ACTIVITY →
Your answer must be the lines from the one containing "パーソナルトレーナー 浜本哲治 (422, 2541)" through the last line below, copied exactly, with no pictures.
+++ PROVIDED DATA
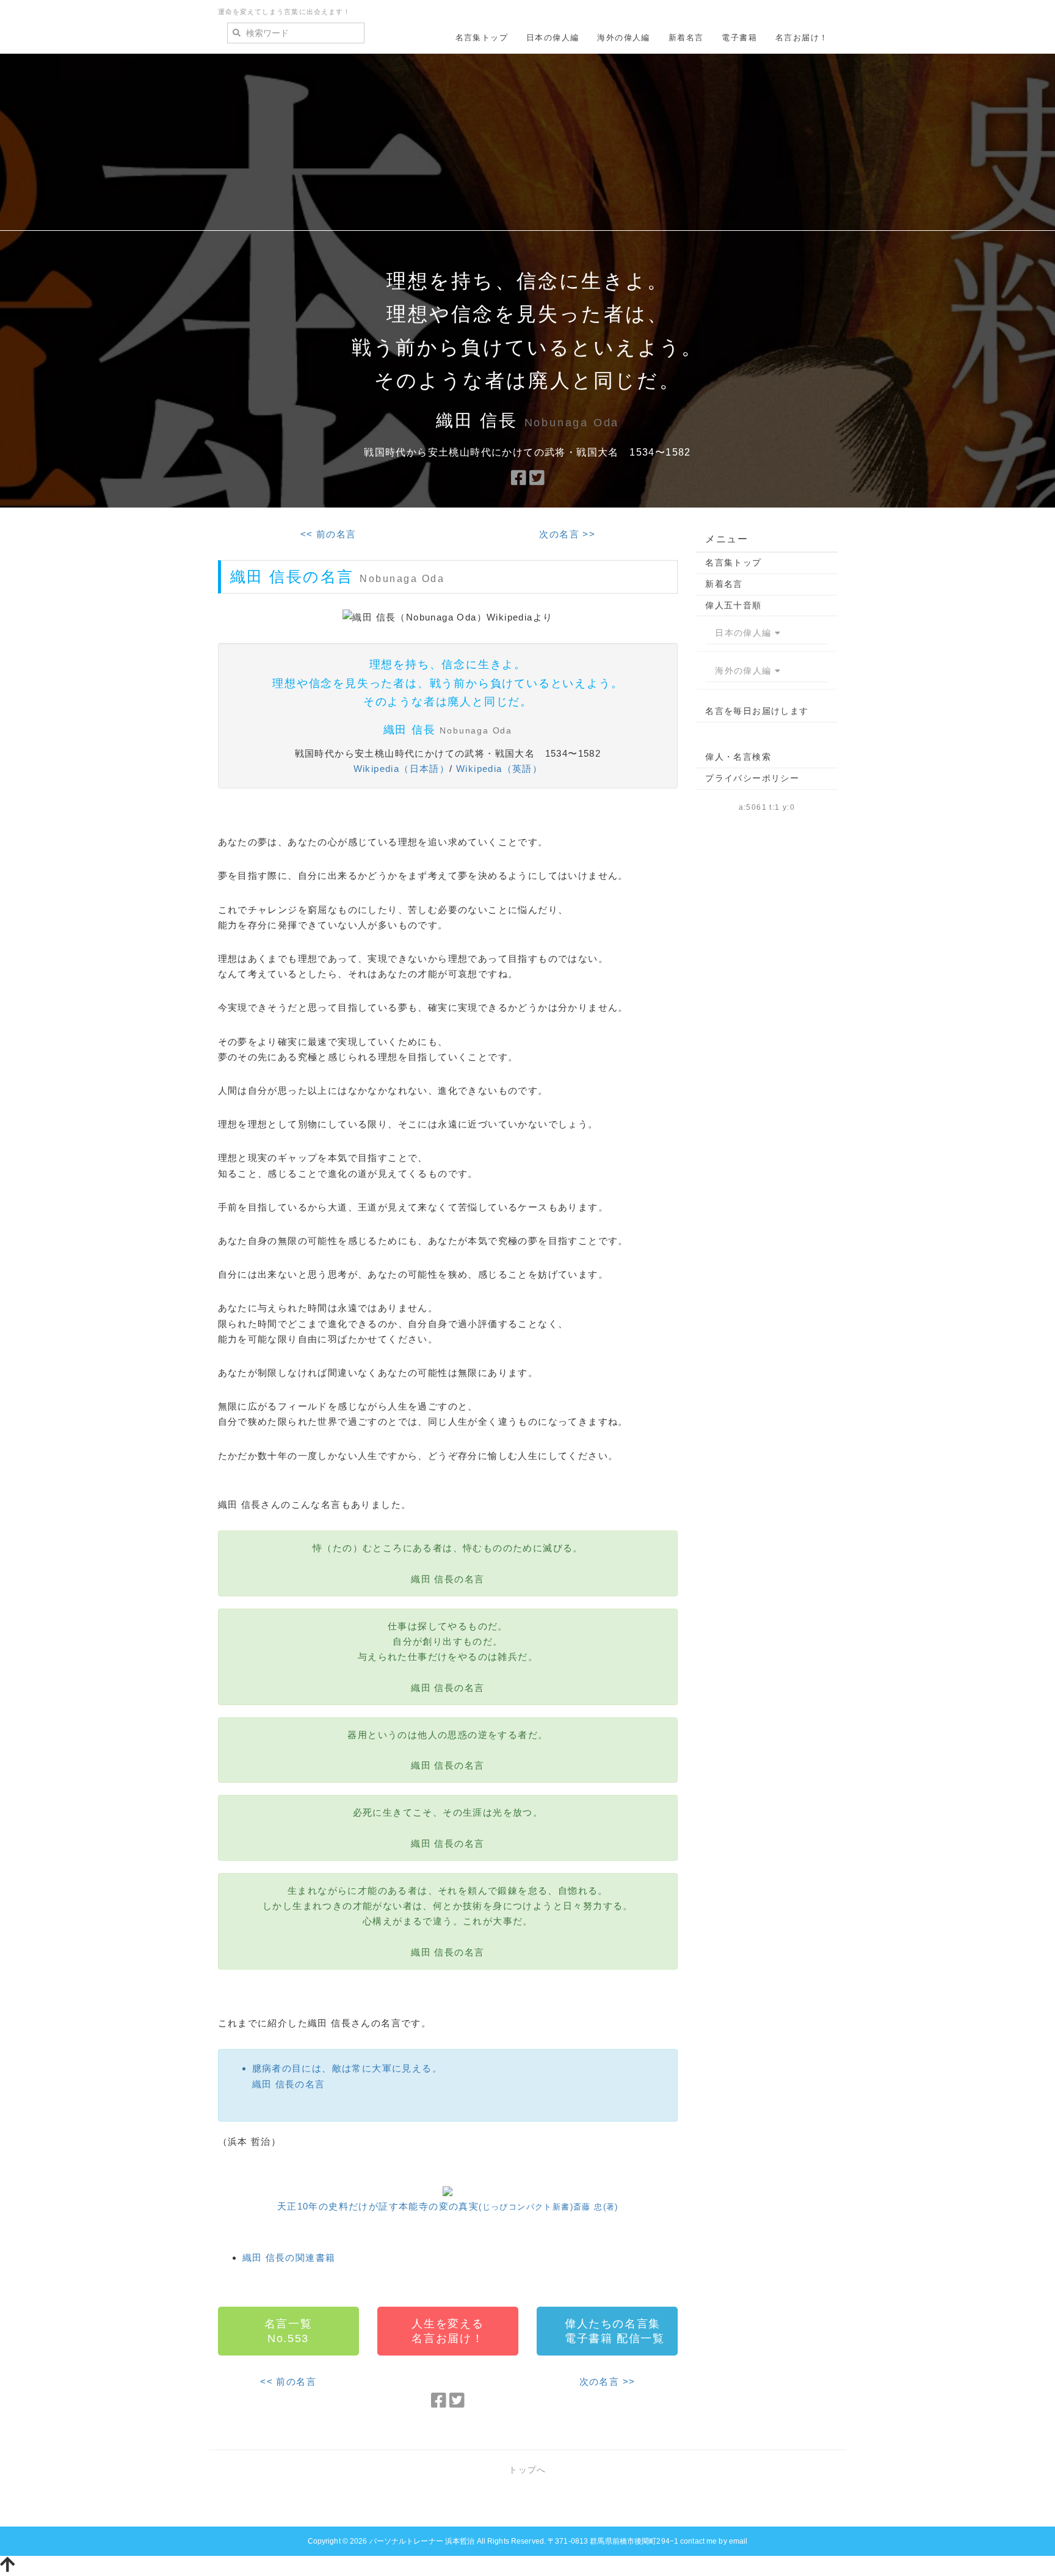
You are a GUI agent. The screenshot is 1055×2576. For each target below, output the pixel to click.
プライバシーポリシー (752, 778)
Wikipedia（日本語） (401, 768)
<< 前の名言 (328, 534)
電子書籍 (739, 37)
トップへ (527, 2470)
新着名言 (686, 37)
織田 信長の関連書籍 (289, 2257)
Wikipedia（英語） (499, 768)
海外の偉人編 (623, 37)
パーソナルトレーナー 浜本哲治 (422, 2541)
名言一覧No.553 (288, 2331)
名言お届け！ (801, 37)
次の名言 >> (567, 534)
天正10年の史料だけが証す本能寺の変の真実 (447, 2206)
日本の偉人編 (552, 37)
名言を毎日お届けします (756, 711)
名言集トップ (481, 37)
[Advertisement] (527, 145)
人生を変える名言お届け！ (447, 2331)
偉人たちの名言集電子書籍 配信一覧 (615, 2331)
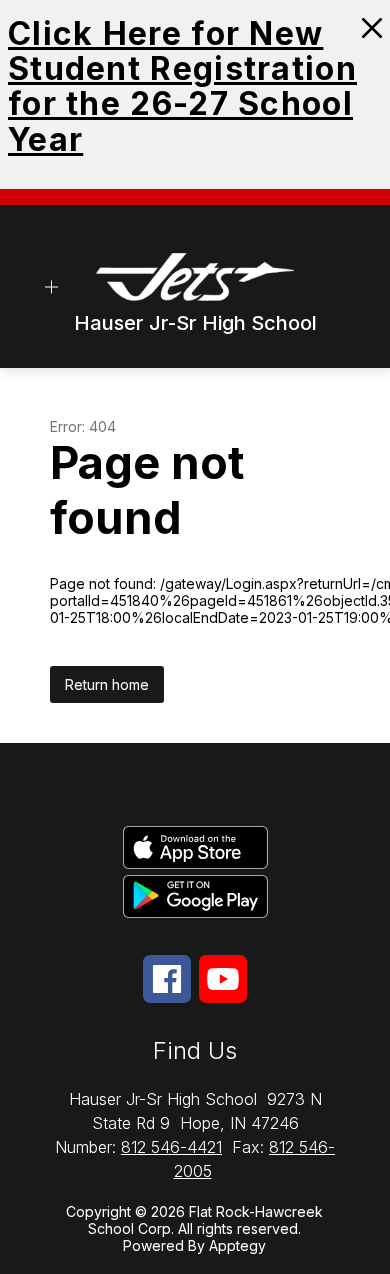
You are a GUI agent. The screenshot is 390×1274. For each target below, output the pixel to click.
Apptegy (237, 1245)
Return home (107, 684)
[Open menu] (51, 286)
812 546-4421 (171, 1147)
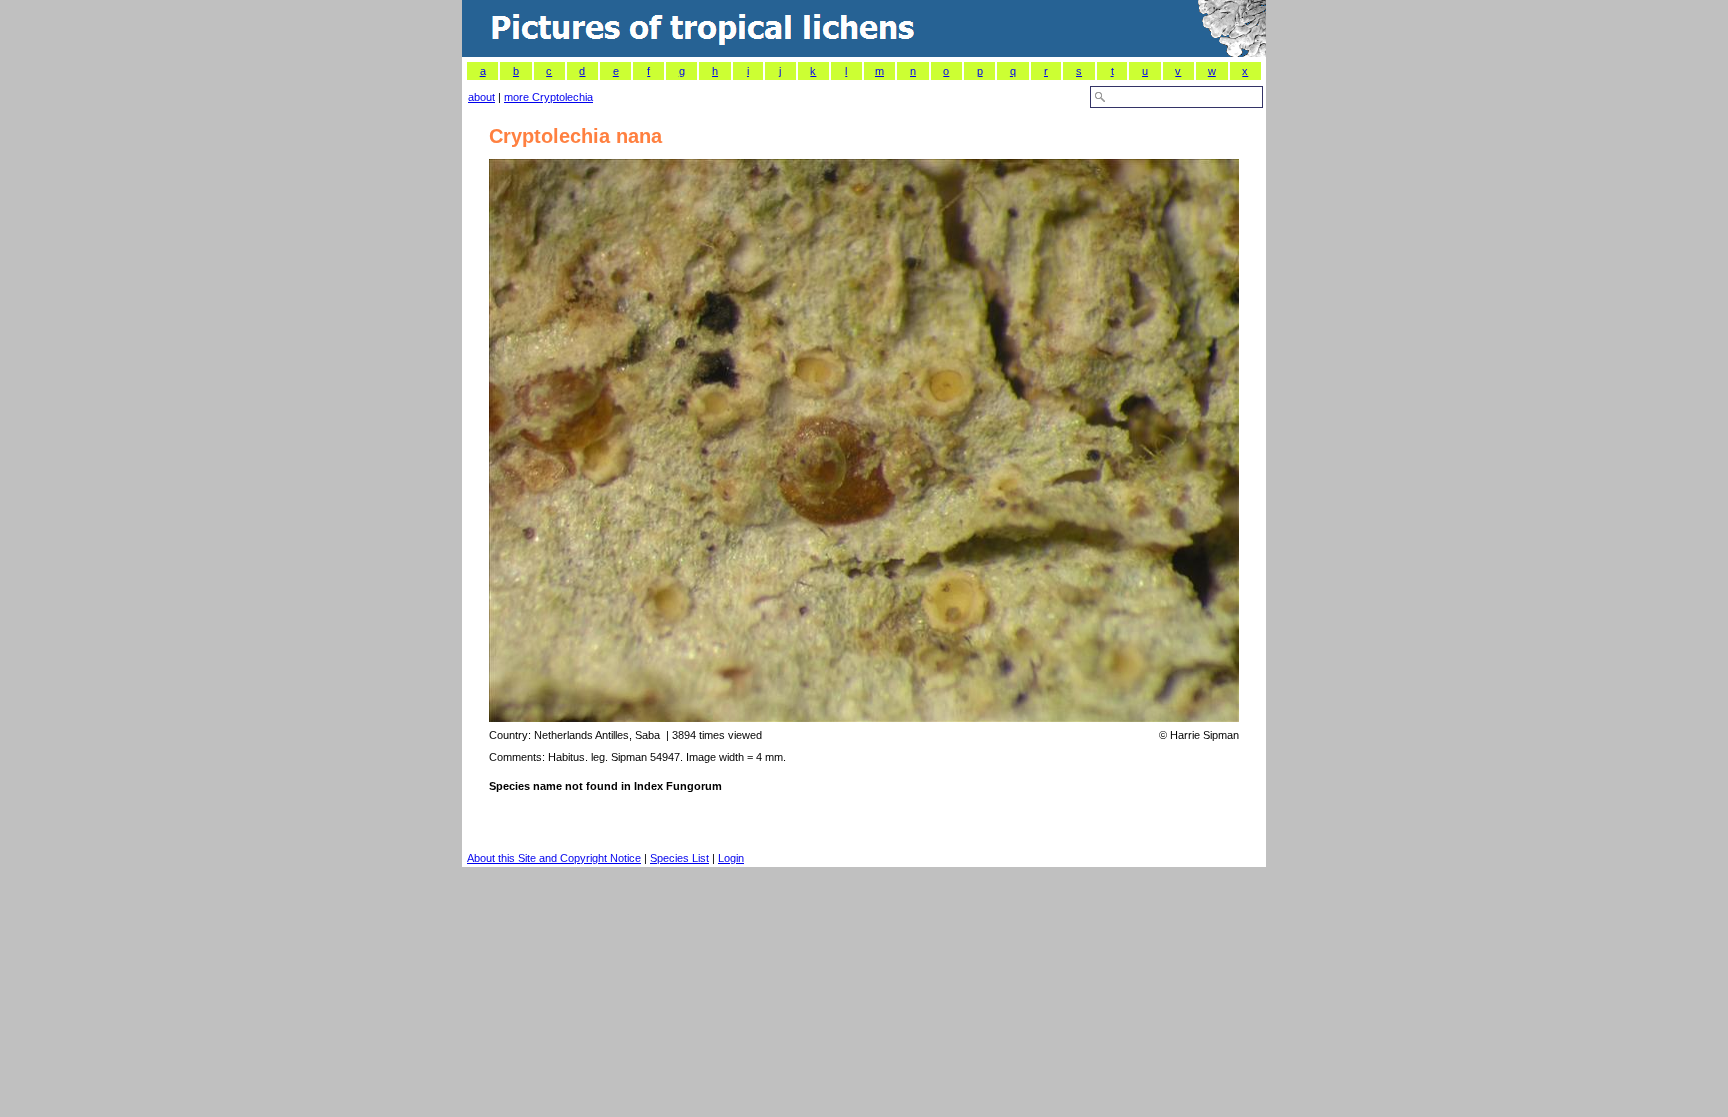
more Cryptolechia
++++++
TASK RESULT →
パーソナルトレーナー 浜本哲治 (422, 2541)
名言一覧No.553 (288, 2331)
名言お届け！ (801, 37)
次の名言 >> (567, 534)
天正10年の史料だけが証す本能寺の変の真実 (447, 2206)
日本の偉人編 (552, 37)
名言を毎日お届けします (756, 711)
名言集トップ (481, 37)
[Advertisement] (527, 145)
人生を変える名言お届け！ (447, 2331)
偉人たちの名言集電子書籍 配信一覧 (615, 2331)
You are a GUI agent. The screenshot is 390×1274. For each target below, output the pixel to click.
Apptegy (237, 1245)
Return home (107, 684)
[Open menu] (51, 286)
812 546-4421 (171, 1147)
more Cryptolechia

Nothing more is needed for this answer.